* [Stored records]

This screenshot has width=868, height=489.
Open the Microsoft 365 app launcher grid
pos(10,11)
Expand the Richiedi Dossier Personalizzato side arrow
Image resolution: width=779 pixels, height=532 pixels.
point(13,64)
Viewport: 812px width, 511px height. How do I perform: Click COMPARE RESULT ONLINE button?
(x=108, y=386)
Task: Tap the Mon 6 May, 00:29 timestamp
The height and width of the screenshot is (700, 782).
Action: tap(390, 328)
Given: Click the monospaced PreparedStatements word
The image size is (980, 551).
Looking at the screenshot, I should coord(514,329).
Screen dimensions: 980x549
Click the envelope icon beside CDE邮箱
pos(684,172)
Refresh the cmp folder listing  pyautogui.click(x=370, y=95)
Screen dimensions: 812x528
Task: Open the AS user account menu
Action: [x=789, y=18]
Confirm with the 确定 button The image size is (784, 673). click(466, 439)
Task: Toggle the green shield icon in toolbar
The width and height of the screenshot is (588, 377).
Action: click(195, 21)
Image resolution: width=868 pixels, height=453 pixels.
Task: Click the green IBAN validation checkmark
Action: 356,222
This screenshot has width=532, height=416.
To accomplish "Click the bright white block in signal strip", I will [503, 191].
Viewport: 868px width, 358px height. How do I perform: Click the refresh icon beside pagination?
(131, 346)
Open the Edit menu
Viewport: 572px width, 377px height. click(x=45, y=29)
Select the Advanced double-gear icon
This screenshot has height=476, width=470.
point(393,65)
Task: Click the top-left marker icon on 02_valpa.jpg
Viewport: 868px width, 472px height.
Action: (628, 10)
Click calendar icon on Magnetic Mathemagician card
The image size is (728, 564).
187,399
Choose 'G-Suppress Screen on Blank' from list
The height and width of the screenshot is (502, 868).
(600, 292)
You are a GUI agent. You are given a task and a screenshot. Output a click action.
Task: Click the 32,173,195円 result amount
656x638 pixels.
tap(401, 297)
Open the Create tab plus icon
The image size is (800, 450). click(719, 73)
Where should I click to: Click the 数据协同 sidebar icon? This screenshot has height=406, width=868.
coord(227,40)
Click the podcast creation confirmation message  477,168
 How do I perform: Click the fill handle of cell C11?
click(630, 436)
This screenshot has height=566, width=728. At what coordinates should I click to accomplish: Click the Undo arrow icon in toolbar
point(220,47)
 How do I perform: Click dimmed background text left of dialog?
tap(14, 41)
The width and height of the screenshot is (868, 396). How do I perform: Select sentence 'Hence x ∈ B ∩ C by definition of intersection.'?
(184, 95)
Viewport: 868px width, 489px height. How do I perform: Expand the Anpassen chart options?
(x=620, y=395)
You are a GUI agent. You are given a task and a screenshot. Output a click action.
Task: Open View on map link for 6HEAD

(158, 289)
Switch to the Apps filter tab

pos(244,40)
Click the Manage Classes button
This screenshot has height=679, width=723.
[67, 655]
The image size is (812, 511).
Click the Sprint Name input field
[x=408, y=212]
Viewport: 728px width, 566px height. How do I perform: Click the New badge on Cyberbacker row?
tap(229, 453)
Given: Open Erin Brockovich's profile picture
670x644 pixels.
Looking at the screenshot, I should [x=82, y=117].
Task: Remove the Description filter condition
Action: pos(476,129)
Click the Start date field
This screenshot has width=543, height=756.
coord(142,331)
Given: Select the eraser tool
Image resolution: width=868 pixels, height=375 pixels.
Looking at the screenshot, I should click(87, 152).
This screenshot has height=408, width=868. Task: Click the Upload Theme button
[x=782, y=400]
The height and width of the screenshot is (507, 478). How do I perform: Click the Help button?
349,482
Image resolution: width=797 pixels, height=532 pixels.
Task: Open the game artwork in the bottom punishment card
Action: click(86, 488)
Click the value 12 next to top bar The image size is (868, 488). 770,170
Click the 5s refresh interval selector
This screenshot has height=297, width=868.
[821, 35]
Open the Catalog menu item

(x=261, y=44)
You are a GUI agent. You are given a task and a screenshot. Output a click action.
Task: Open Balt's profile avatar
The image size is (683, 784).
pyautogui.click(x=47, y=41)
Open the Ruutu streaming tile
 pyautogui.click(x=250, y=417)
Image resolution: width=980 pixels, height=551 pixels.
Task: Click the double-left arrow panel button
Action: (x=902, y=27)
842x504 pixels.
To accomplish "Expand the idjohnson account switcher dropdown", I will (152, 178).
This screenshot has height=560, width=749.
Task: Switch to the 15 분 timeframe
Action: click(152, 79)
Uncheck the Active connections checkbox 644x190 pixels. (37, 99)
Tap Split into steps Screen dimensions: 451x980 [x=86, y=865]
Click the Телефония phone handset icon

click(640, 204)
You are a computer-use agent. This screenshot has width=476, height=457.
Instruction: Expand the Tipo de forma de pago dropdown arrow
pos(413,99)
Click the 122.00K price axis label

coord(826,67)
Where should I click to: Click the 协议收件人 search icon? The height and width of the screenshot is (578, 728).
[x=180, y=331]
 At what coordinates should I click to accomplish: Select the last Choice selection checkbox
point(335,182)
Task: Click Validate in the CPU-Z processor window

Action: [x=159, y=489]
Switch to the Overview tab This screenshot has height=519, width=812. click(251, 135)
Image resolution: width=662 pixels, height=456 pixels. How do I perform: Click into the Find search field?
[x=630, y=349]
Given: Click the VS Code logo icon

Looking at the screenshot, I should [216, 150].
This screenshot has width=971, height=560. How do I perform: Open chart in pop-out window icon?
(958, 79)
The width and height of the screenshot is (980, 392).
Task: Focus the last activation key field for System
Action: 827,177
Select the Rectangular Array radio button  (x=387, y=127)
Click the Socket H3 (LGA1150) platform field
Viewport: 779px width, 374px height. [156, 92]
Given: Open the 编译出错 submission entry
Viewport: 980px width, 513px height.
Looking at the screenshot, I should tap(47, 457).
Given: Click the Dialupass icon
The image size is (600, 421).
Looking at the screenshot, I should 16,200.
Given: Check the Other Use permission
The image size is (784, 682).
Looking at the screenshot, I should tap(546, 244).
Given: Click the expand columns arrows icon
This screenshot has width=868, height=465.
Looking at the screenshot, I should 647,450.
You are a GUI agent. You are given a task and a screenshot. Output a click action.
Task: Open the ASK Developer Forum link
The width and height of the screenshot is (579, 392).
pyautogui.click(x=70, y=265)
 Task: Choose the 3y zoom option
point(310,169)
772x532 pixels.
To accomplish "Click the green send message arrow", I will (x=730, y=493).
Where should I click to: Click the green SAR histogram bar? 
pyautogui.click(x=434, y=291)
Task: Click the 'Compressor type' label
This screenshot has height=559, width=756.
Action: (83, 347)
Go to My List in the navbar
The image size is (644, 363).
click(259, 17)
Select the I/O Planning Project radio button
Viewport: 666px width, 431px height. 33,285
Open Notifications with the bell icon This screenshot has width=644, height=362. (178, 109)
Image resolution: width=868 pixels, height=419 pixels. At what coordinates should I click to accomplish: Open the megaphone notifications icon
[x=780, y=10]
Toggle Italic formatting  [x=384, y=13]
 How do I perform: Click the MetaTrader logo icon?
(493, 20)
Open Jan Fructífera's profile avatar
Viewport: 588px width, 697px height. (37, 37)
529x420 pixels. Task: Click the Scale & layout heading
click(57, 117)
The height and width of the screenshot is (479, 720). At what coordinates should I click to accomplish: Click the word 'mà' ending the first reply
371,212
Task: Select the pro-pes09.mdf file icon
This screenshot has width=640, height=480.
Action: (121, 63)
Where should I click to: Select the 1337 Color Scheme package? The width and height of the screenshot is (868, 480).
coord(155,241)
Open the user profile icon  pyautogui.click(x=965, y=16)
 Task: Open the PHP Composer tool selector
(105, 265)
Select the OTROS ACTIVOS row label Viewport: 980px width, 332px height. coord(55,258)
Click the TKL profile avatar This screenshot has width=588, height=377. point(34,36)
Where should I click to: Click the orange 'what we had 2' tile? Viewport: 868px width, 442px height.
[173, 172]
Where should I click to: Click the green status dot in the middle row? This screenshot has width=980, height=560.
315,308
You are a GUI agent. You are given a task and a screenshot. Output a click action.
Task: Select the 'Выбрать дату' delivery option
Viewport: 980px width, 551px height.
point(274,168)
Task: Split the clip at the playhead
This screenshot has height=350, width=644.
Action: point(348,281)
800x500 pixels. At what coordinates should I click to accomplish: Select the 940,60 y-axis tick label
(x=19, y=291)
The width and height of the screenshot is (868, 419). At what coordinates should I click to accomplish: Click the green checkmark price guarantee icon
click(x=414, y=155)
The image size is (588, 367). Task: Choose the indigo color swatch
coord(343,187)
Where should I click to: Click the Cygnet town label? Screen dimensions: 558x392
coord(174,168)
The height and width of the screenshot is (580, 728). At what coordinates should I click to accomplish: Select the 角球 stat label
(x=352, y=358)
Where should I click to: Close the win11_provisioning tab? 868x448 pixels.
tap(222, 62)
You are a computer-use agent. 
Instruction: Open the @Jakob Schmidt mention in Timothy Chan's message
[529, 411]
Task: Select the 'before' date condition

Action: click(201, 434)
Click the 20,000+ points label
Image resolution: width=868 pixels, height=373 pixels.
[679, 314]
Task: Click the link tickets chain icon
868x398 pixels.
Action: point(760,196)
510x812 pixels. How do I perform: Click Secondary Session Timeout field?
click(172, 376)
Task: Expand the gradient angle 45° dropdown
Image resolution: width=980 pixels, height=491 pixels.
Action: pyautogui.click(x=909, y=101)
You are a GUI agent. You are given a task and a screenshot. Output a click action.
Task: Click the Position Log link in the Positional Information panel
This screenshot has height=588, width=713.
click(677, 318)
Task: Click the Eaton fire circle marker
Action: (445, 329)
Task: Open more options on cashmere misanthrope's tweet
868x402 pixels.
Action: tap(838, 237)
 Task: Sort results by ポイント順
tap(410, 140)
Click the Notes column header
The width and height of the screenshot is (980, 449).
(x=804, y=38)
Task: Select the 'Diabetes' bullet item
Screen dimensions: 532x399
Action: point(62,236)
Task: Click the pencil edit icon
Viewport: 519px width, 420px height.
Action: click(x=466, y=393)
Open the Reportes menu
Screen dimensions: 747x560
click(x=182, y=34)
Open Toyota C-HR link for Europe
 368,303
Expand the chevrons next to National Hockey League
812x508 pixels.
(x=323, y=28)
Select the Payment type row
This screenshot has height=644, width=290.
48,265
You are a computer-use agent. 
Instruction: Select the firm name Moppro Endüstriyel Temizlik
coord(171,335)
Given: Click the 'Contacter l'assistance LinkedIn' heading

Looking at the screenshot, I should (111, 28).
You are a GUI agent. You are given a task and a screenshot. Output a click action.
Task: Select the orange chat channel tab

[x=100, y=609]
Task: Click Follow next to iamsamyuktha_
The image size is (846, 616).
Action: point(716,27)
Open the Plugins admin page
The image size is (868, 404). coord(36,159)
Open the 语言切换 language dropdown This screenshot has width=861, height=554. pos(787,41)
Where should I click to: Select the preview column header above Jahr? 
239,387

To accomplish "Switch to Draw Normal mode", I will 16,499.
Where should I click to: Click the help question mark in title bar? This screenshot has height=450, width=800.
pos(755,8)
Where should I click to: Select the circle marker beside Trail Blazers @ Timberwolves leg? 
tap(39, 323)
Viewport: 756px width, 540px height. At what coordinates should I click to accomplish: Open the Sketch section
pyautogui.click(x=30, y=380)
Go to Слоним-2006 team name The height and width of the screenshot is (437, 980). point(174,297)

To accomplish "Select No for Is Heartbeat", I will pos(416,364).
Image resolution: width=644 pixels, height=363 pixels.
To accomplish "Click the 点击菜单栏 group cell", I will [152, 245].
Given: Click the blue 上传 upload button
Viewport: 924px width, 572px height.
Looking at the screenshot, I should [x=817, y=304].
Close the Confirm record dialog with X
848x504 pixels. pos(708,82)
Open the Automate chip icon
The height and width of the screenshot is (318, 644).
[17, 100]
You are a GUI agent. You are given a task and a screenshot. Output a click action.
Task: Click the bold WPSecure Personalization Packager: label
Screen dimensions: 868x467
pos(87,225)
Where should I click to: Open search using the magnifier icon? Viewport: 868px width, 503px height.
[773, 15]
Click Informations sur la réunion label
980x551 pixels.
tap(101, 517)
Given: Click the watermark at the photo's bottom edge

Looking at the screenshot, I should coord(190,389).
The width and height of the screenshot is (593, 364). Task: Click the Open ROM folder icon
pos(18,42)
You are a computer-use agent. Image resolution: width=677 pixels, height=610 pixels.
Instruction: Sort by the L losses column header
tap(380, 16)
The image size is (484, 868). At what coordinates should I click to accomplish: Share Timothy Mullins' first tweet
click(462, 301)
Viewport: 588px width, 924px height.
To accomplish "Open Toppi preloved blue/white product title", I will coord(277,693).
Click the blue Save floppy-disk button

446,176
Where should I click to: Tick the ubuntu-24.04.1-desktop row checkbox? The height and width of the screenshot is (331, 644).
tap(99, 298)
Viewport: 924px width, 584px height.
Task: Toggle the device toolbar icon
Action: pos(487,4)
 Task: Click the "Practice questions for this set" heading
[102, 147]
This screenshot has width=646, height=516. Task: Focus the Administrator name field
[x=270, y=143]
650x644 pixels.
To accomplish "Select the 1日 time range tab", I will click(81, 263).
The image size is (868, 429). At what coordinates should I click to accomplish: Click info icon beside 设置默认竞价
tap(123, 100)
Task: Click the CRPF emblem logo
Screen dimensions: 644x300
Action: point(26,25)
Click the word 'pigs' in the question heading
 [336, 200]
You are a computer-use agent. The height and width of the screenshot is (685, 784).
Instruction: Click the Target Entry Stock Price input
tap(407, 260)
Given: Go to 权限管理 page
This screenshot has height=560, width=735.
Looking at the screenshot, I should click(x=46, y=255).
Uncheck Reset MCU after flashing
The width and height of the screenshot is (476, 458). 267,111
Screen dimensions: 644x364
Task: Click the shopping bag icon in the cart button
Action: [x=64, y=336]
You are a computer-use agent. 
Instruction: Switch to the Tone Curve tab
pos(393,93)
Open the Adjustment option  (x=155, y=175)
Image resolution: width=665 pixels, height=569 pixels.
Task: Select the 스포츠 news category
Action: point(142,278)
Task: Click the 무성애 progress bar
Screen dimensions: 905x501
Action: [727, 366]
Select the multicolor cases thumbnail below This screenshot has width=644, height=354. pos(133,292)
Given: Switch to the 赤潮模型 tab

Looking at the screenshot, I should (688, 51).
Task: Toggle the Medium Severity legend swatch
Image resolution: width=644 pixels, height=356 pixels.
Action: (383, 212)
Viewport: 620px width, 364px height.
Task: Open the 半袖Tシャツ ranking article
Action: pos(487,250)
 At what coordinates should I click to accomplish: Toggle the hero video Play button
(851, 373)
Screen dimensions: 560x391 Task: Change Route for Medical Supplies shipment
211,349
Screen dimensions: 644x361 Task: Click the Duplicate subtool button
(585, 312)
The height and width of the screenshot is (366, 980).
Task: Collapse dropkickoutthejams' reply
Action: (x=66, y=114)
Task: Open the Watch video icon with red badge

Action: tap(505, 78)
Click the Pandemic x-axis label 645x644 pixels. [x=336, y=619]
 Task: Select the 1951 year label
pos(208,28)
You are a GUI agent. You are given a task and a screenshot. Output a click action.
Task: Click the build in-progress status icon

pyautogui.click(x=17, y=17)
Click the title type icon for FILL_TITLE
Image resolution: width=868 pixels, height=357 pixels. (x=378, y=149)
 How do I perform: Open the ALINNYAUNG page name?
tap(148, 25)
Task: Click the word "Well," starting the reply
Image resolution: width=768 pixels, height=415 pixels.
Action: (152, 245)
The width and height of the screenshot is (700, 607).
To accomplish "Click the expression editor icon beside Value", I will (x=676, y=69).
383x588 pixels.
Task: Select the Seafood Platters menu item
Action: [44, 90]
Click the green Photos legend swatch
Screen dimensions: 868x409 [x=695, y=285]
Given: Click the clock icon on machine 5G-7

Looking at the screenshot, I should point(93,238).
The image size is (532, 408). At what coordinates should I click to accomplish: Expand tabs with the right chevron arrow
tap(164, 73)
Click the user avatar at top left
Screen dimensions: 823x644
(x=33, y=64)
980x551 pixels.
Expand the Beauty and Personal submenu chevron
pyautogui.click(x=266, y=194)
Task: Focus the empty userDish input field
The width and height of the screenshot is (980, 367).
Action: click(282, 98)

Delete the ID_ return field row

* [What you have to do]
In the data above, retype exactly and only the lines between the one holding "Screen dimensions: 905x501" and the one holding "Task: Click the word", inclusive.

* [Completed task]
Screen dimensions: 905x501
Action: [727, 366]
Select the multicolor cases thumbnail below This screenshot has width=644, height=354. pos(133,292)
Given: Switch to the 赤潮模型 tab

Looking at the screenshot, I should (688, 51).
Task: Toggle the Medium Severity legend swatch
Image resolution: width=644 pixels, height=356 pixels.
Action: (383, 212)
Viewport: 620px width, 364px height.
Task: Open the 半袖Tシャツ ranking article
Action: pos(487,250)
 At what coordinates should I click to accomplish: Toggle the hero video Play button
(851, 373)
Screen dimensions: 560x391 Task: Change Route for Medical Supplies shipment
211,349
Screen dimensions: 644x361 Task: Click the Duplicate subtool button
(585, 312)
The height and width of the screenshot is (366, 980).
Task: Collapse dropkickoutthejams' reply
Action: (x=66, y=114)
Task: Open the Watch video icon with red badge

Action: tap(505, 78)
Click the Pandemic x-axis label 645x644 pixels. [x=336, y=619]
 Task: Select the 1951 year label
pos(208,28)
You are a GUI agent. You are given a task and a screenshot. Output a click action.
Task: Click the build in-progress status icon

pyautogui.click(x=17, y=17)
Click the title type icon for FILL_TITLE
Image resolution: width=868 pixels, height=357 pixels. (x=378, y=149)
 How do I perform: Open the ALINNYAUNG page name?
tap(148, 25)
Task: Click the word "Well," starting the reply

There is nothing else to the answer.